ATAC-Seq data processing

Nuclei were isolated from 50,000 cells and incubated with 2.2 μl Tn5 Transposase (Illumina) for 30 min at 37 °C64. DNA was immediately purified using Qiagen MinElute columns. Library amplification required ten cycles and was performed using KAPA Biosystems Real-Time Library Amplification Kit. Libraries were size selected to between 200 and 800 bp using the SPRIselect Reagent Kit (Beckman Coulter) and sequenced PE1 using an Illumina HiSeq2500. FASTQ files were retrieved from Illumina Basespace (https://basespace.illumina.com/) and ATAC-seq reads were aligned to the human reference genome (hg19) using BWA with MEM46. Paired-end reads were separated to perform alignments and then were merged using Picard Tools v. 1.115 MergeSamFiles (http://picard.sourceforge.net). Duplicate reads were marked with Picard Tools MarkDuplicates (Supplementary Fig. 13a), read depth at each position in the surrounding 1 Mb genomic interval (+/− 500 kb) was determined using Bed Tools v. 2.20.1 genomeCoverageBed65. We normalized the read depth at each genomic position by considering the total number of mapped reads in the analyzed sample compared to all samples (Fig. 6).

RNA-Seq data processing

Total RNA was assessed for quality using an Agilent Tapestation, and samples determined to have an RNA integrity number of 7 or greater were used to generate RNA libraries using Illumina’s TruSeq Stranded Total RNA Sample Prep Kit. RNA libraries were multiplexed and sequenced with 125 bp paired end reads (PE100) to a depth of approximately 25 million reads per sample on an Illumina HiSeq2500. RNA-seq reads were aligned to the human genome (hg19) with STAR 2.4.0 h (outFilterMultimapNmax 20, outFilterMismatchNmax 999, outFilterMismatchNoverLmax 0.04, outFilterIntronMotifs RemoveNoncanonicalUnannotated, outSJfilterOverhangMin 6 6 6 6, seedSearchStartLmax 20, alignSJDBoverhangMin 1) using a splice junction database constructed from Gencode v1966, 67. Reads overlapping genes were counted using HTSeq-count (-s reverse -a 0 -t exon -i gene_id -m union) (Supplementary Table 14, Supplementary Data 14, Supplementary Fig. 13b)68. Raw read counts were processed with DESeq269 and only genes with mean read count >20 were considered for the analysis.

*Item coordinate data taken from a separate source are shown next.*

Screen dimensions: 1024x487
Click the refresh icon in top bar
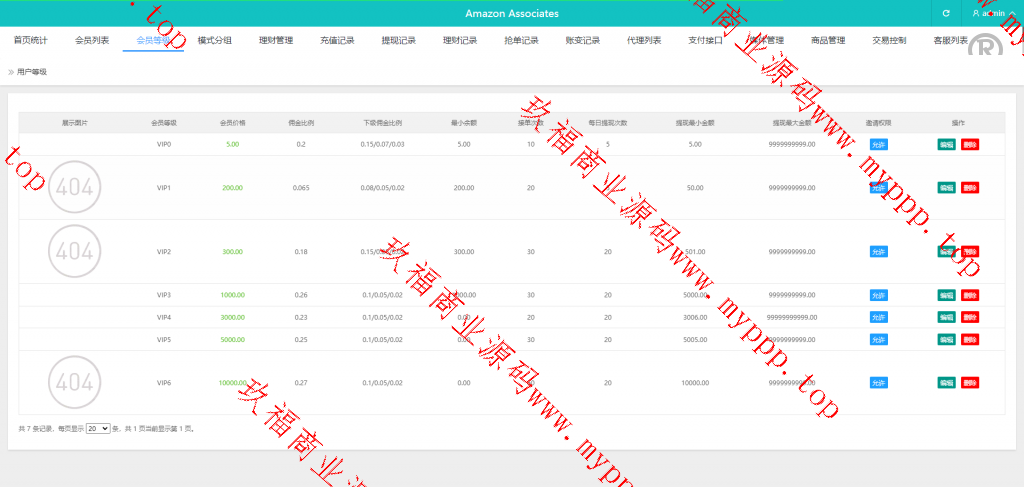point(945,13)
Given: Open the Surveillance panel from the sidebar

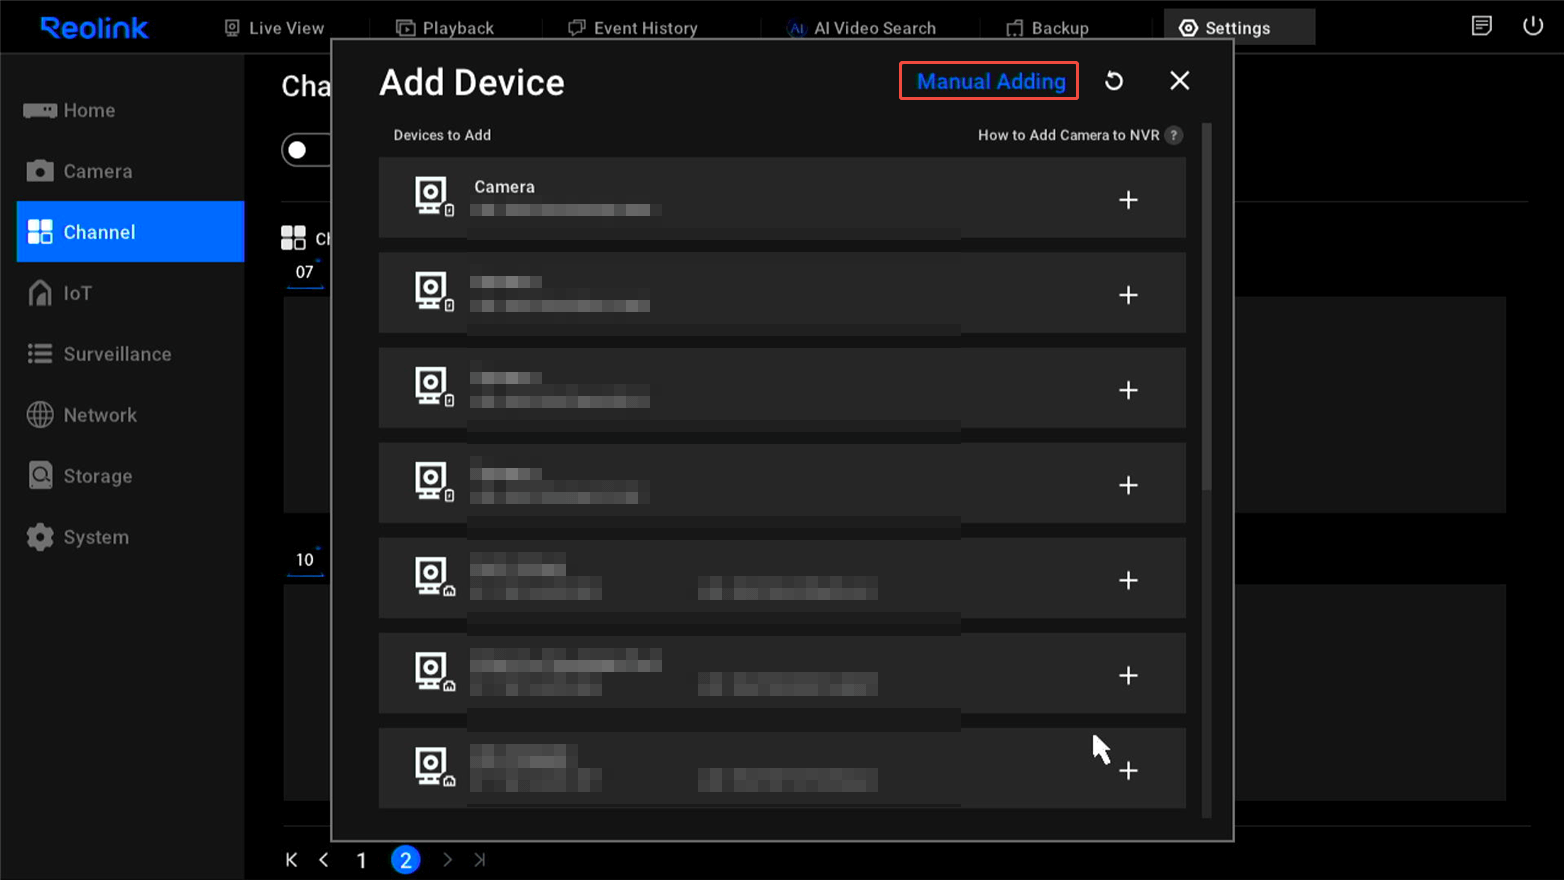Looking at the screenshot, I should click(40, 353).
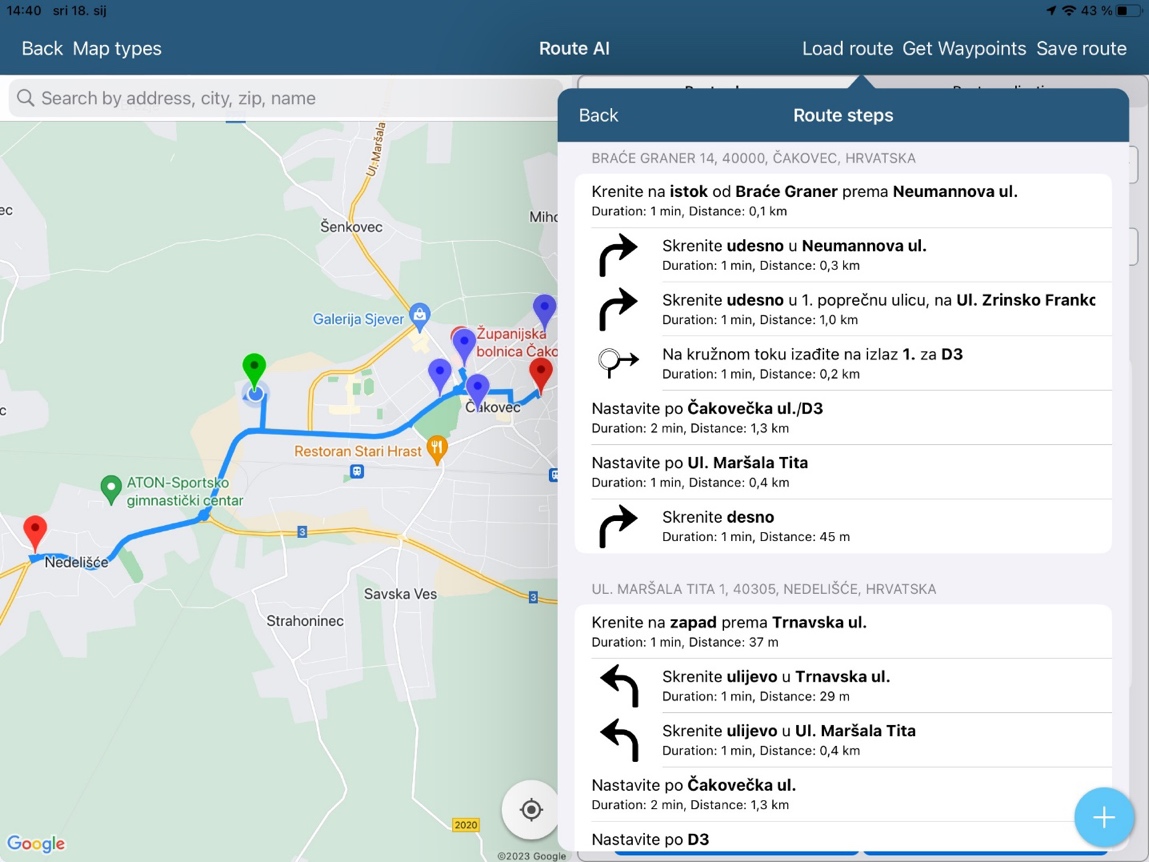This screenshot has height=862, width=1149.
Task: Tap the search magnifier icon
Action: (26, 98)
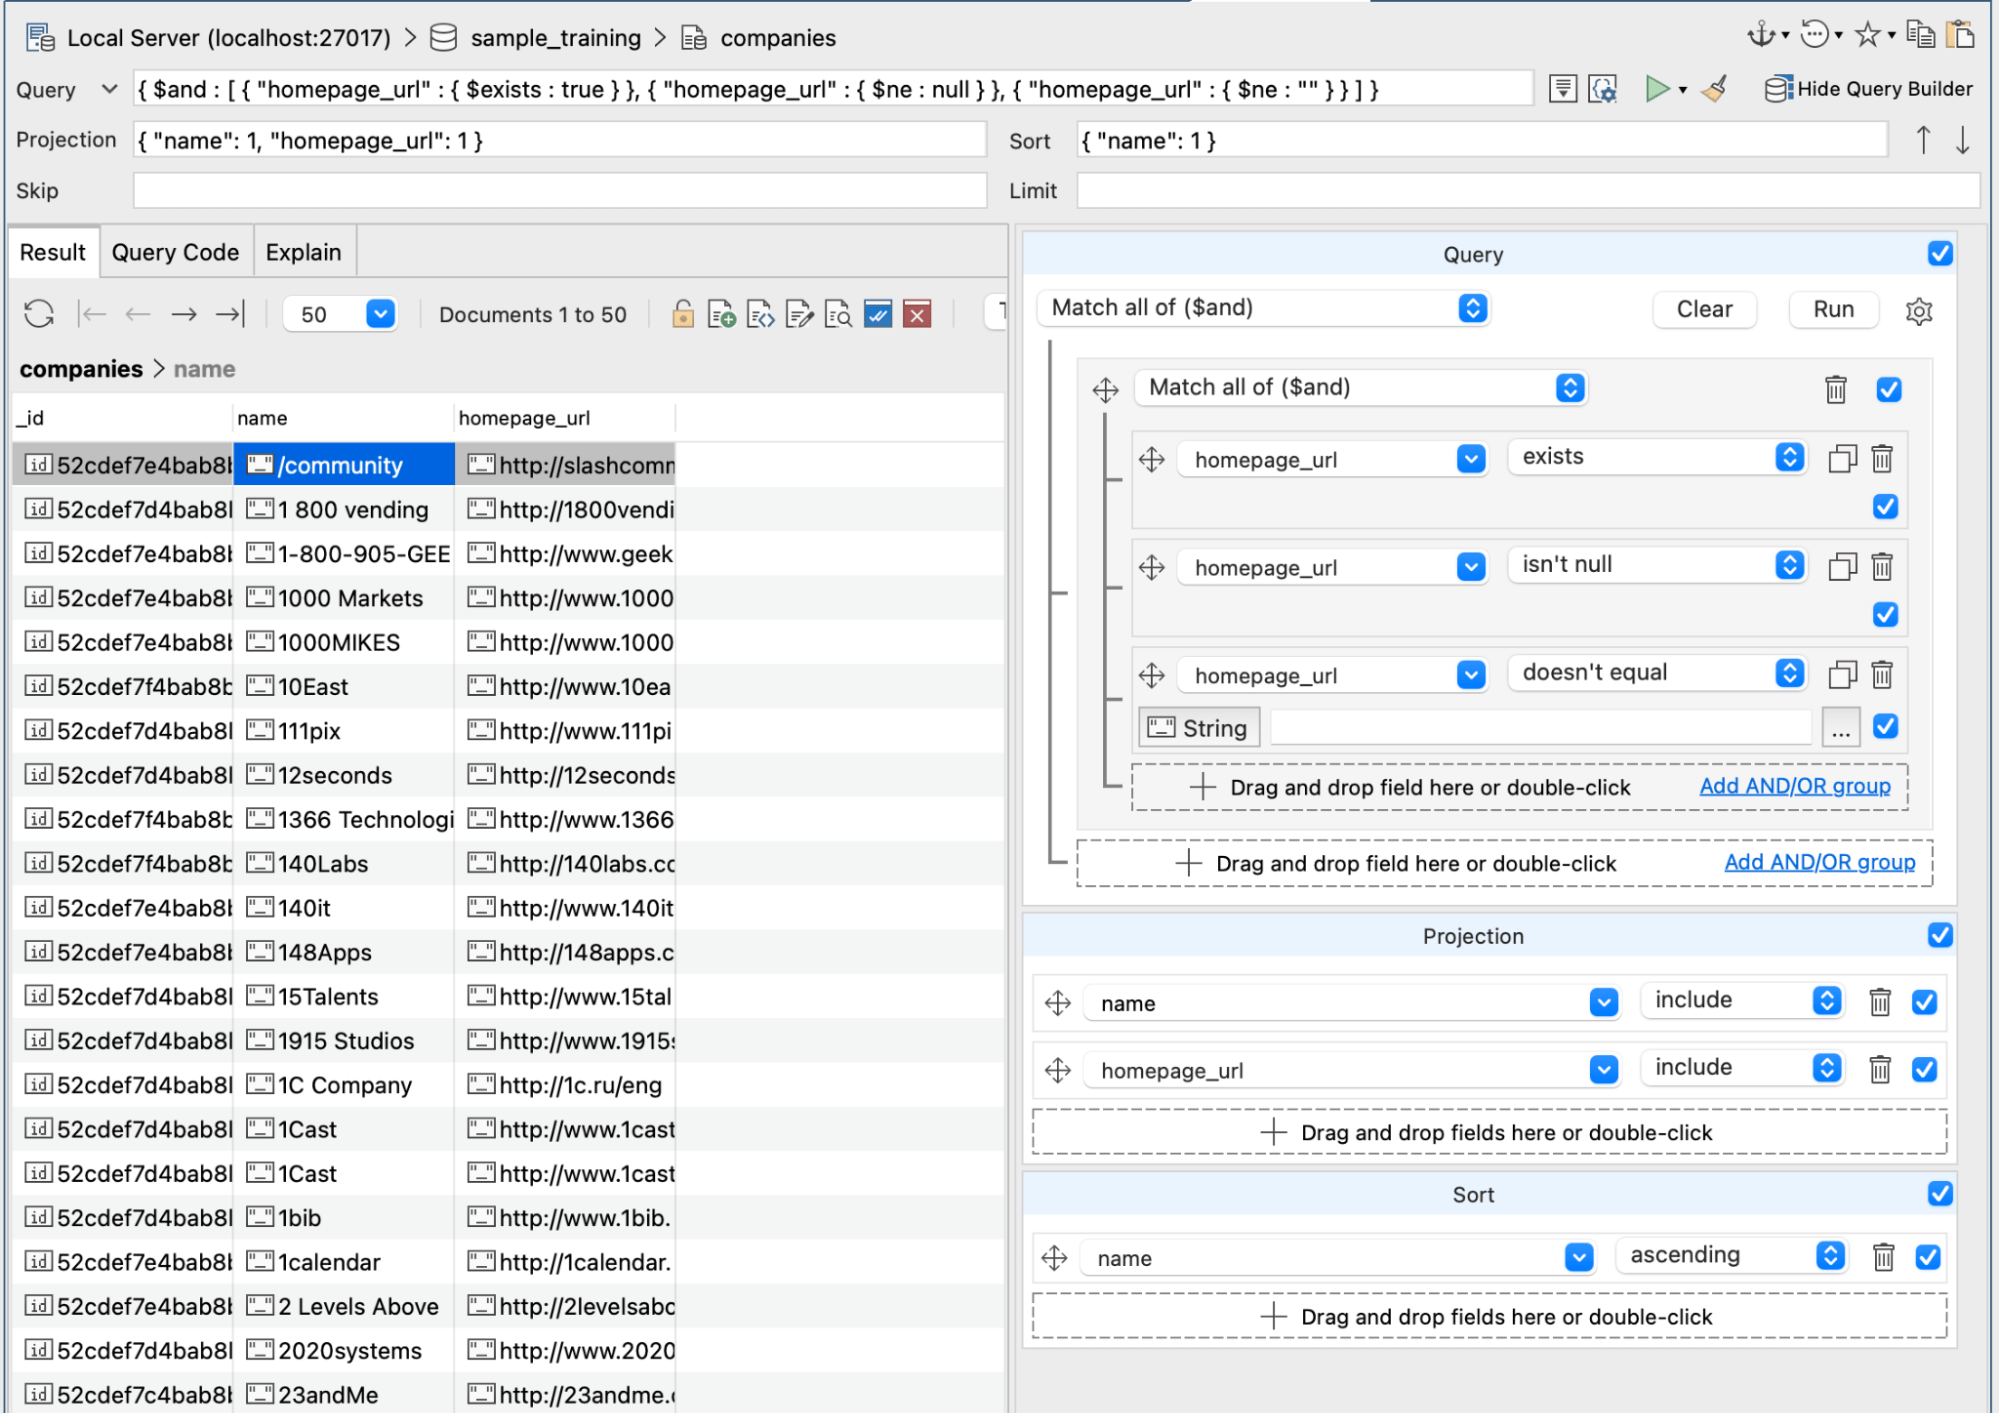Viewport: 1999px width, 1414px height.
Task: Click the Clear button in query builder
Action: coord(1703,309)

Technical replicates were collapsed using DESeq2 collapseReplicates. Read counts were transformed using variance stabilizing transformation68. Differential expression analysis of the nine genes in the region of interest (i.e. within the 1Mbp interval surrounding the putative driver DHS at chr8:579137-581436) was performed using the DESeq2 function with default parameters69.

Data availability

Data is available at ArrayExpress: E-MTAB-5710 (targeted sequencing); E-MTAB-5714 (RNA-seq); E-MTAB-5702 (ATAC-seq). All other remaining data are available within the Article and Supplementary Files, or available from the authors upon request.